Yukarıdakı şarkıyla beraber okuyabilirsiniz..
İyi okumalar..
18. Bölüm: Kuş Yuvası
Kabus başlıyordu, yeniden..
Anahtarı çevirmeden kapı açılmıştı.
"Nerdesin lan sen!?" Babamın içki kokulu nefesiyle yüzüme karşı bağırmasıyla içeri geçmiştim.
"Nerdesin lan bu saatte sen?!" Dedi. Başımı eğdim yalan söylemezdim pek ama doğruyu söylemeli miydim?, bilmiyordum.

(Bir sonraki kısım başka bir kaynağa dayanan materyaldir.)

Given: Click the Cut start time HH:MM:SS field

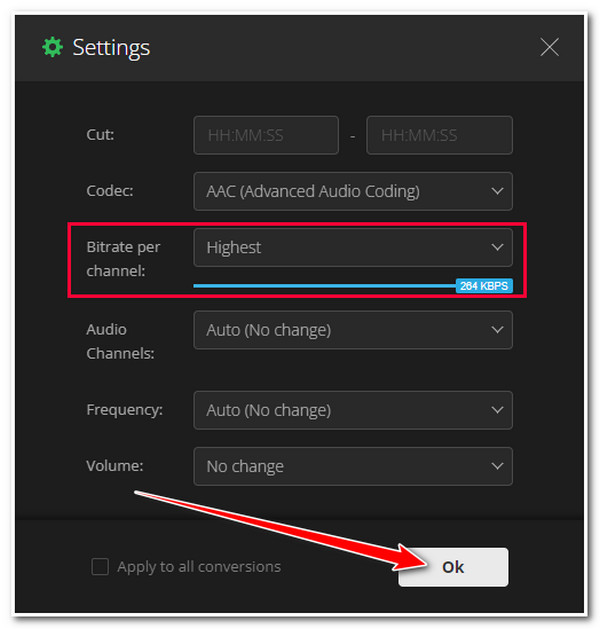Looking at the screenshot, I should tap(266, 135).
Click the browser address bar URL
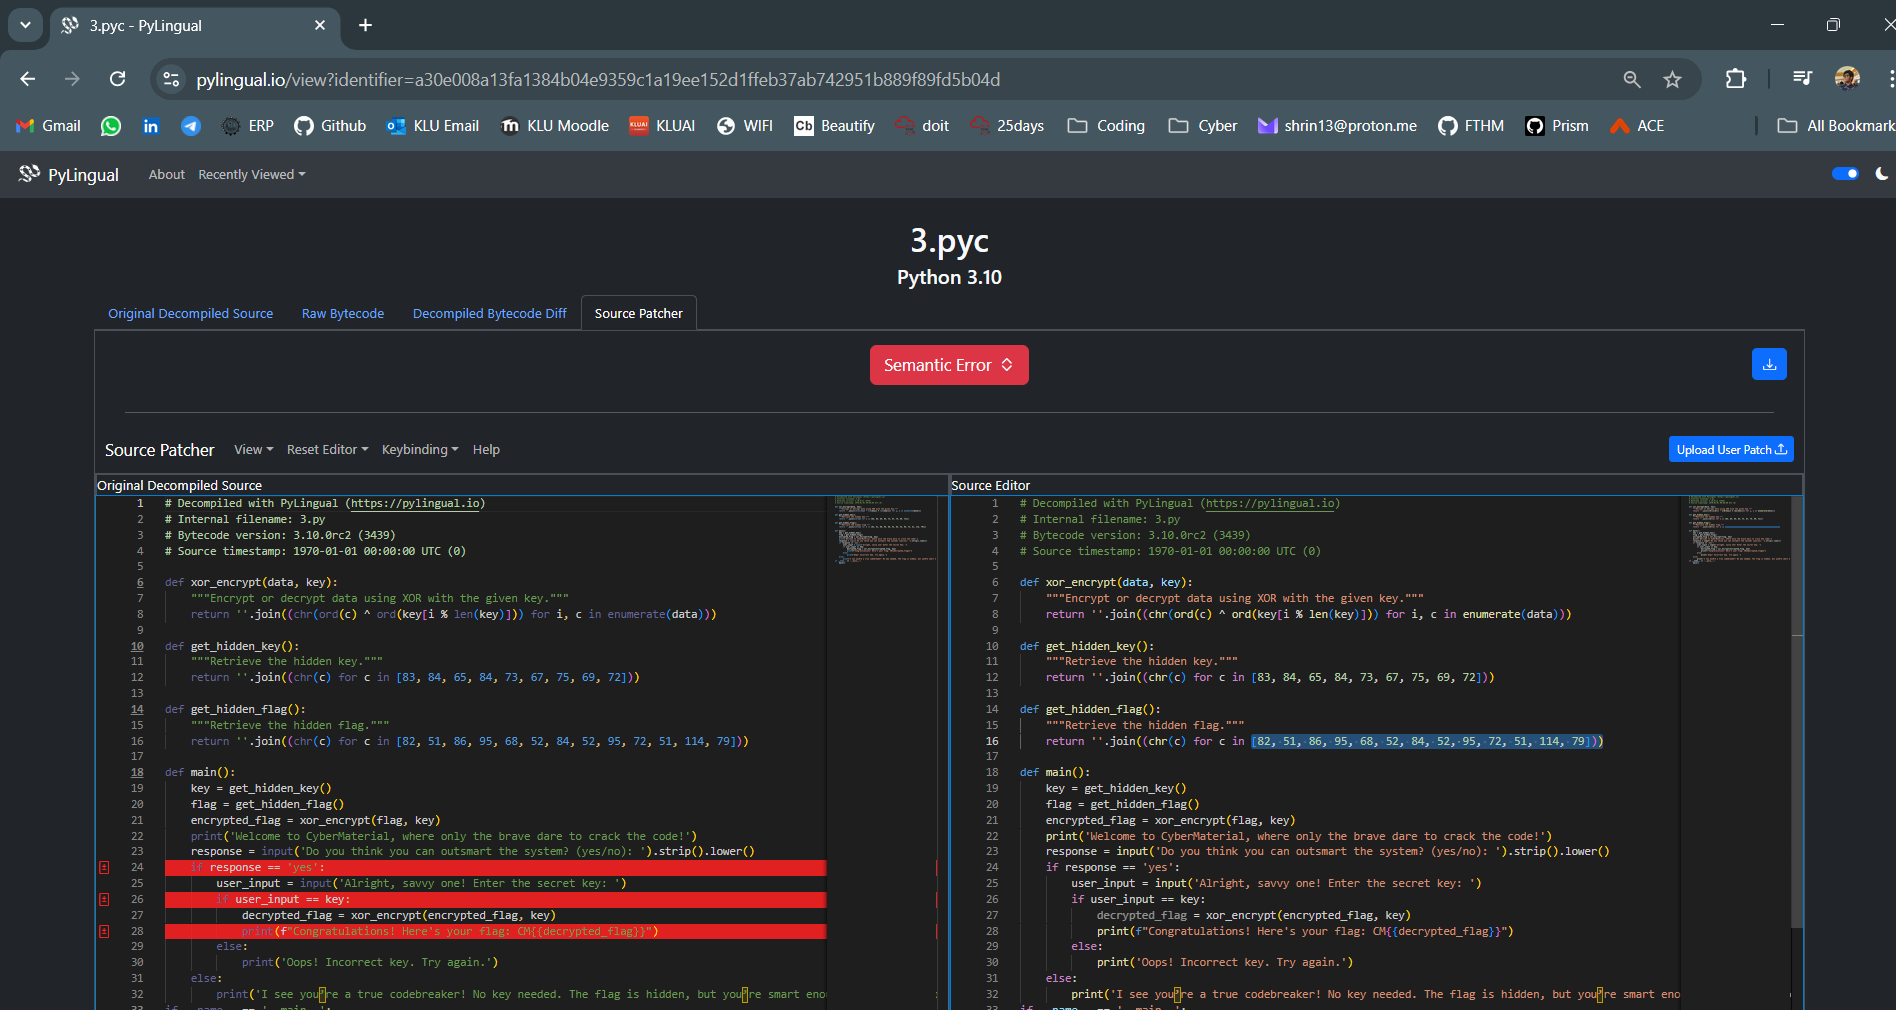Viewport: 1896px width, 1010px height. pyautogui.click(x=598, y=80)
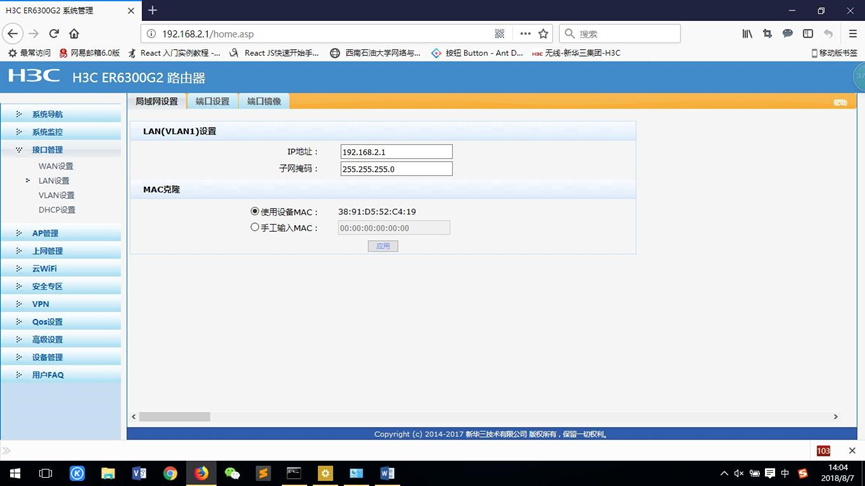Switch to the 端口镜像 tab
The image size is (865, 486).
click(264, 101)
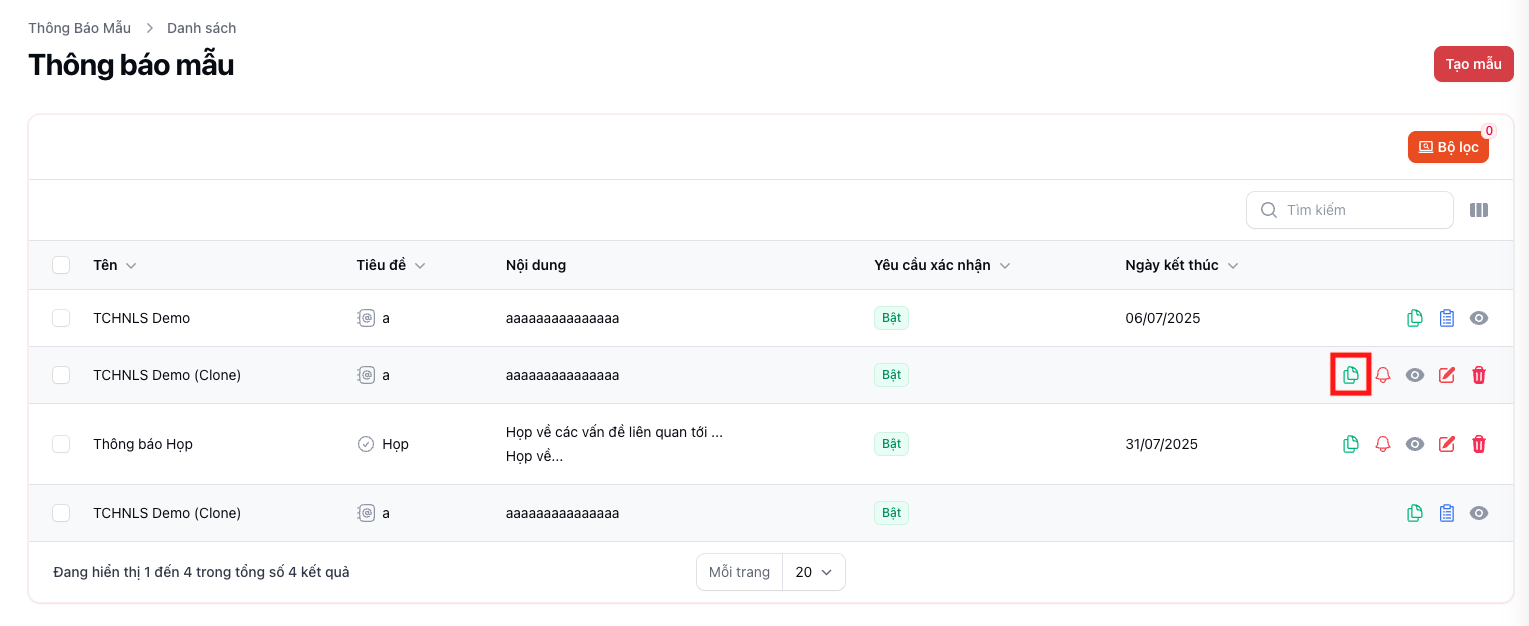
Task: Click the bell icon in Thông báo Họp row
Action: coord(1383,444)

"Y-yürüyüşe çıkmıştım not bıraktım ya." Dedim. Notta da yürüyüşe çıkacağım yazıyordu zaten.
"Kim dedi lan sana çık diye. Bu saatte sokakta ne işin var lan senin, nerelerde sürttün söyle!" Bağırırken saçıma yapışmıştı aniden. O anki acıyla bir çığlık kaçtı ağzımdan. Tam da o sıra da içeriden bana epey yabancı bir ses geldi.
"Deniz mi geldi abi?" Amcam olsa gerek.. hapiste olan amcam. Annemin katili.. Babam cevap veremeden kapının önüne gelmişti.

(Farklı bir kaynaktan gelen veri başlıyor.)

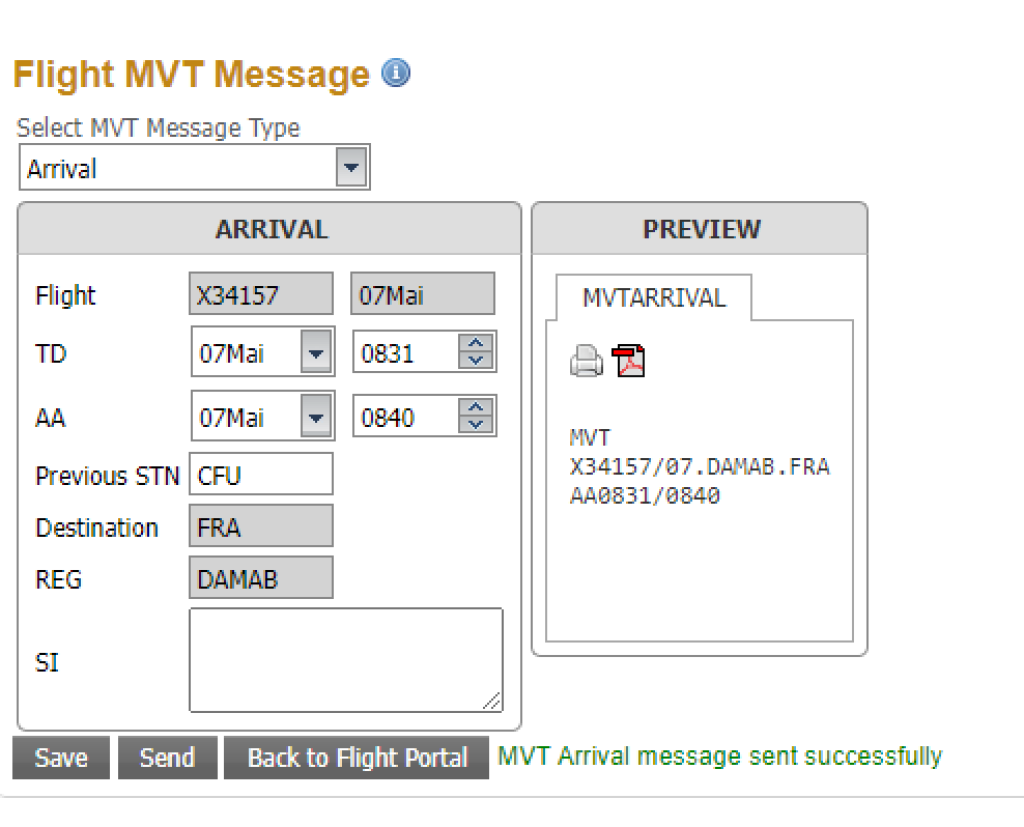
Task: Increase the TD time value
Action: tap(476, 344)
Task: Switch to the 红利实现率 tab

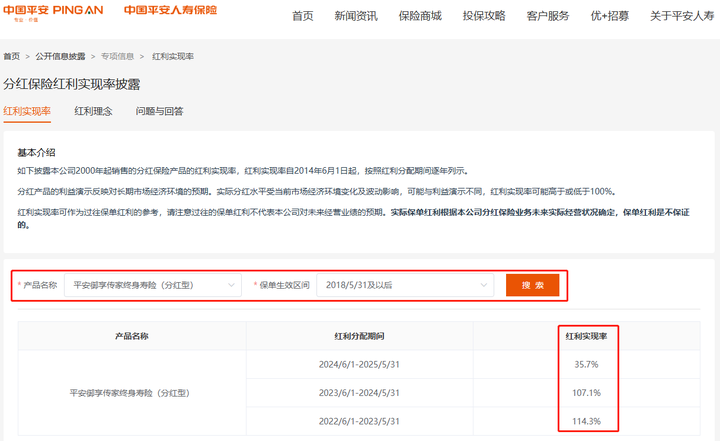Action: click(x=27, y=111)

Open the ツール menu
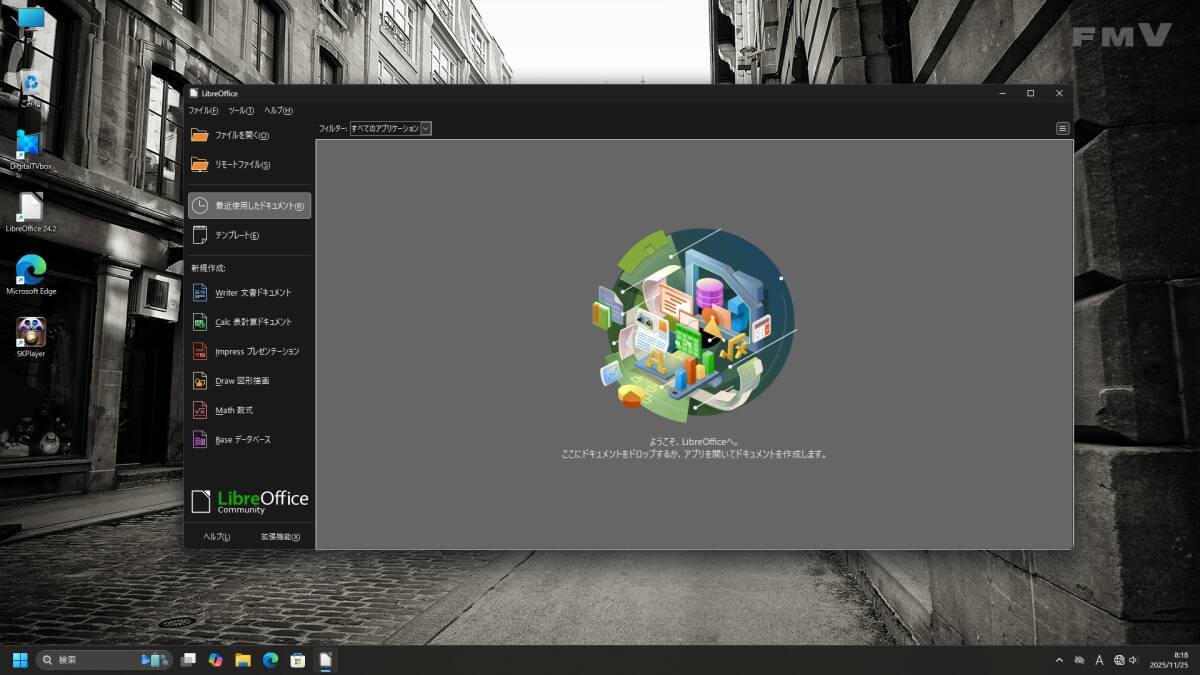pyautogui.click(x=241, y=110)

"Abi ne yapıyorsun bırak kızın saçını!" Dedi sinirle ve yanımıza yanaştı. Babama göre epey gençti. Siyah gür saçları uzun boyu vardı. Babam gibi alkolik değildi. Ama anneme yaptıkları ondan nefret ettiriyordu.
"Geç sen içeri bununla uğraşacağım ben daha." Dedi sert ve otoriter çıkan sesi amcamı durdurmamıştı.
"Abi daha yeni geldim 15 yıl sonra beni kızını döverek mi karşılayacaksın?" Dedi mantıklı konuşmasıyla şaşırmıştım. Babam gibi zihniyetsiz bir insanın kardeşi nasıl böyle olurdu?
"İyi lan bu seferlik öyle olsun Deniz sende odana!" Dedi babam. En azından şimdilik kurtulmuştum ha? Babamlar içeriye geçerken bende toparlanıp odama gittim.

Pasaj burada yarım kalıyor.